Monday, 6 August 2012

Trend 1- IT cost and Service Level Agreements

Let’s start by looking at the first trend, IT cost and Service Level Agreements.

IT professionals must now conduct cost value analysis - It’s not feasible today to provide an unlimited amount of hardware or to provide the absolutely best possible service to every one of your clients, services and applications. Now IT professionals must conduct a cost value analysis in order to ensure that they’re providing a service that meets the service level agreement but optimizes the amount of money that they have to spend to achieve this.
Facilities and energy costs will consume more budget - Facility and energy costs have become more expensive and continue to consume a good deal of your budget.

New application environments typically make service level management more challenging - We frequently see application environments now where we’re looking at 30-40 servers to provide a single service. When you’re looking at that many pieces of hardware, all the network segments between them, all the centralized storage and the virtualization that goes on in that environment., looking at individual transactions and trying to determine what is going on, why it isn’t meeting your service level agreement (SLA) and solving the problem so that it does meet your SLA is a very challenging process.
To manage Service Level Agreements:

Be proactive – you want to try to provide services that meet your SLA’s so you have to be proactive. Plan from the beginning going forward, knowing how the workloads are going to change over time.
Go beyond load testing and look at desktop response times - load testing lets you know whether a transaction completes but the key thing to look at is actual production transactions, showing you exactly how long a transaction takes to complete from a user’s desktop.

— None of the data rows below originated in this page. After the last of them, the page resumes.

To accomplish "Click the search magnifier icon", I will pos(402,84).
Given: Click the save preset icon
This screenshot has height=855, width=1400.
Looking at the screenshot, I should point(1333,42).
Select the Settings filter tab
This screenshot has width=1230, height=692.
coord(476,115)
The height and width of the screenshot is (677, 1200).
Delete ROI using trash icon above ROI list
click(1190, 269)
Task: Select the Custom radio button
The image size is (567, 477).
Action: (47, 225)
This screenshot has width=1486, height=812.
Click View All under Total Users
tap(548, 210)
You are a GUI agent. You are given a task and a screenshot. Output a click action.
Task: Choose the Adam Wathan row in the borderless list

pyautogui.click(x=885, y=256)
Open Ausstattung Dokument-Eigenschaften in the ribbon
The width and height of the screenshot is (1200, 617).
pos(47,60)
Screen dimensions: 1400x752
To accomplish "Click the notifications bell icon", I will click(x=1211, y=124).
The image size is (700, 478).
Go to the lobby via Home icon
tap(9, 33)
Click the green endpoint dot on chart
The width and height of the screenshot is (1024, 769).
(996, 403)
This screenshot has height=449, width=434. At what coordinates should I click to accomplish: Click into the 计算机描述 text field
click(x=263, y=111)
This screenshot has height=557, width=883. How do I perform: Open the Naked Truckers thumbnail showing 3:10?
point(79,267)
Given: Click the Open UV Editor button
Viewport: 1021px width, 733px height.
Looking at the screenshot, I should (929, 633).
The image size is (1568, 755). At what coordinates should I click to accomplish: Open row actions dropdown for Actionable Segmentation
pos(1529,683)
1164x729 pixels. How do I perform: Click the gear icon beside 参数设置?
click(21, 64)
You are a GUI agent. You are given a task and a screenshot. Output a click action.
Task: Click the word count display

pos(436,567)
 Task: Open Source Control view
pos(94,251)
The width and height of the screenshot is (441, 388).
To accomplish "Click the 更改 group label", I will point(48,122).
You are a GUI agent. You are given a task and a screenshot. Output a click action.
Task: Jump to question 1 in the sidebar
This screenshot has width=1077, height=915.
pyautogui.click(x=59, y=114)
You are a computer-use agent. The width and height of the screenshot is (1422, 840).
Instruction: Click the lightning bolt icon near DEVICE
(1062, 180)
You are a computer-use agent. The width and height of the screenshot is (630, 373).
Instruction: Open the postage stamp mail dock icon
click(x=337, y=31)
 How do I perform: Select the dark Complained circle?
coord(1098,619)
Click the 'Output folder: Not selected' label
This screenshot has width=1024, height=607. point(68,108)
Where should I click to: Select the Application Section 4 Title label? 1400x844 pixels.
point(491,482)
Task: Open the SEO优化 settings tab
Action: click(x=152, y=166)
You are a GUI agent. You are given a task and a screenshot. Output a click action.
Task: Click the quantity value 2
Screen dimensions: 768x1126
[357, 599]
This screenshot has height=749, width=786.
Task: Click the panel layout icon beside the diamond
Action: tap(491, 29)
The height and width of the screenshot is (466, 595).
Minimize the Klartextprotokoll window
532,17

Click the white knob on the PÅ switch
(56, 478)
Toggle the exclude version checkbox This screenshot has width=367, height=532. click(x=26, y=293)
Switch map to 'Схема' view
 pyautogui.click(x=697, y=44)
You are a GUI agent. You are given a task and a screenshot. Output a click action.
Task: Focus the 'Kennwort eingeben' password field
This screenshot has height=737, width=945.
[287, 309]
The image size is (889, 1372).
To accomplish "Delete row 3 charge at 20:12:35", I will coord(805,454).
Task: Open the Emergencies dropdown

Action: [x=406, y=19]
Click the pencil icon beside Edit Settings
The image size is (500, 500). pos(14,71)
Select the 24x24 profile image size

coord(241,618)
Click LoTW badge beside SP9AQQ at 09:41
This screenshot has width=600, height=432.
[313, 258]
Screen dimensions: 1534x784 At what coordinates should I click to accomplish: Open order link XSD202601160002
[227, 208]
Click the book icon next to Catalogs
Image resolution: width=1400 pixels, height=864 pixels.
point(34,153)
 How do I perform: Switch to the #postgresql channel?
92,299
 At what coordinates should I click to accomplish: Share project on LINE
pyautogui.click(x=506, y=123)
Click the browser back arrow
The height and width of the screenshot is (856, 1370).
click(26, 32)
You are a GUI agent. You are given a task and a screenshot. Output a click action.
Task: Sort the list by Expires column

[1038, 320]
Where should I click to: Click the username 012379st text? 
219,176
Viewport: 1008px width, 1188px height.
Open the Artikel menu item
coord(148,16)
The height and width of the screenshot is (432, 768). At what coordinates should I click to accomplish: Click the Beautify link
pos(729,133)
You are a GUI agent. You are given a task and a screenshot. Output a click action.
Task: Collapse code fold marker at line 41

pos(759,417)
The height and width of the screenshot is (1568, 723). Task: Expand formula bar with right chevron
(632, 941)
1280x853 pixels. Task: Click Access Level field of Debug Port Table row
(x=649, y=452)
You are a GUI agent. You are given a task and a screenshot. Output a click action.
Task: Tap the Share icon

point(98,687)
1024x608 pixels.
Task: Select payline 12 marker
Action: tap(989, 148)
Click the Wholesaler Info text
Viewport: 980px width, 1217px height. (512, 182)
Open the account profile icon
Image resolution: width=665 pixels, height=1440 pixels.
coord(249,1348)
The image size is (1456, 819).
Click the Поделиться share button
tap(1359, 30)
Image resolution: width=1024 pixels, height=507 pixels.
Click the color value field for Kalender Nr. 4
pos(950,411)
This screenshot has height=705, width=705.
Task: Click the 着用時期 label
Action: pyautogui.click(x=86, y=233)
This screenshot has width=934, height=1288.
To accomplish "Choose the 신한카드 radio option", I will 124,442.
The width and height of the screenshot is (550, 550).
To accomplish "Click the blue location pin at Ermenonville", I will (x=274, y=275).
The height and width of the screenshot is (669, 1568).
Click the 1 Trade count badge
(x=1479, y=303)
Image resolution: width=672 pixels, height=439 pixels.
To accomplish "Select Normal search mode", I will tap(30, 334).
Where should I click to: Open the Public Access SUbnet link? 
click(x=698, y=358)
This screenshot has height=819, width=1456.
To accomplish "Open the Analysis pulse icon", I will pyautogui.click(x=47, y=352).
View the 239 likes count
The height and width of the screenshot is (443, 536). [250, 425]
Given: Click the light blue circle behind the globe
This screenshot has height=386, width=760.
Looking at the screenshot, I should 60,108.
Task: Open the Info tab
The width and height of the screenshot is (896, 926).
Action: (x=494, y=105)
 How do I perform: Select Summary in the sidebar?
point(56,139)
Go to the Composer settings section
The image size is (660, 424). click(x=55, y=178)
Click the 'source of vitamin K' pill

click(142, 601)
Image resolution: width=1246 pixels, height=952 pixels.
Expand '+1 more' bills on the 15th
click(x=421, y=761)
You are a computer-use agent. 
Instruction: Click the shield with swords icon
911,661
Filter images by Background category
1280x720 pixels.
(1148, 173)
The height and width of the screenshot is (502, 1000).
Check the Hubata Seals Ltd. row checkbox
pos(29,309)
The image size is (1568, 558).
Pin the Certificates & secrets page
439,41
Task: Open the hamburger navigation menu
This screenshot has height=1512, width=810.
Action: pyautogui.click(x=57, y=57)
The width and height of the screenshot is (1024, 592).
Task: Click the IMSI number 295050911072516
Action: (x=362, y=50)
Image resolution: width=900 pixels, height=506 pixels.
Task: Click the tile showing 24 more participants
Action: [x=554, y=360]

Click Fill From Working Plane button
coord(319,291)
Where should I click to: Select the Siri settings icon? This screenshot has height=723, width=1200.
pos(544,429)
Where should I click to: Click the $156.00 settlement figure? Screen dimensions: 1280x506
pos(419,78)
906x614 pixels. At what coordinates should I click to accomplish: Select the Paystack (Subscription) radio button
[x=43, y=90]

Keep an eye on your worst transactions – you spend the majority of your time worrying about and looking at about 10% of your environment. Keep an eye on your most challenging and most important transactions and you’ll be more successful at meeting your SLA’s.
My final recommendation here is to:

Keep an eye on your top 10 killers
The top 10 killers in my mind aren’t necessarily those that aren’t performing well, they are the ones that could potentially be killers, those that are absolutely crucial to your business.

So how do you keep an eye on transactions?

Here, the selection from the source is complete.